| Task details |
After locating the line that contains "Image resolution: width=724", restate it and each later line word for word through the end of the records.

| Record set |
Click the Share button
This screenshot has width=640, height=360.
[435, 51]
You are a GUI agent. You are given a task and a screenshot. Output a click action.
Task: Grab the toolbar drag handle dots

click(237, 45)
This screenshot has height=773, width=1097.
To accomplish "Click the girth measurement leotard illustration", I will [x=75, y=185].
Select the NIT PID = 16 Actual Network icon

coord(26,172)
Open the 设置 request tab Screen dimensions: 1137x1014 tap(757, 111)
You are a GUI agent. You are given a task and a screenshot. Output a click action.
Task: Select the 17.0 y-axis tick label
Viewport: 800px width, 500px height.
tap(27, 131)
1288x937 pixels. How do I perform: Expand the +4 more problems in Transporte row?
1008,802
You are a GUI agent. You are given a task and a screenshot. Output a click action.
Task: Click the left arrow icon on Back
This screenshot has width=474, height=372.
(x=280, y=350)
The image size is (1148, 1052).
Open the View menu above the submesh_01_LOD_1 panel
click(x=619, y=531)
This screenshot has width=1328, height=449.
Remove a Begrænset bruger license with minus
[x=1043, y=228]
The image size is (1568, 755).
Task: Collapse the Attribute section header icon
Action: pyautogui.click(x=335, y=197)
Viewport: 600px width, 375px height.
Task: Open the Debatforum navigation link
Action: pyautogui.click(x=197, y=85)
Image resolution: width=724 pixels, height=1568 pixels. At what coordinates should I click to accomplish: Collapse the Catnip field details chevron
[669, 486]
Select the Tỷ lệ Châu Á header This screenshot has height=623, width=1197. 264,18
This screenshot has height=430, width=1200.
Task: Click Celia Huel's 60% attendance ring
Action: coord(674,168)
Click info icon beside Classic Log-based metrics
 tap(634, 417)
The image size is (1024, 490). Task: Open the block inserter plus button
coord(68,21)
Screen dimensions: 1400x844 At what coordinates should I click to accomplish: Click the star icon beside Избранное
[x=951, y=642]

| Solution for this task |
Image resolution: width=724 pixels, height=1568 pixels. At what coordinates should I click to accomplish: Collapse the Catnip field details chevron
[669, 486]
Select the Tỷ lệ Châu Á header This screenshot has height=623, width=1197. 264,18
This screenshot has height=430, width=1200.
Task: Click Celia Huel's 60% attendance ring
Action: coord(674,168)
Click info icon beside Classic Log-based metrics
 tap(634, 417)
The image size is (1024, 490). Task: Open the block inserter plus button
coord(68,21)
Screen dimensions: 1400x844 At what coordinates should I click to accomplish: Click the star icon beside Избранное
[x=951, y=642]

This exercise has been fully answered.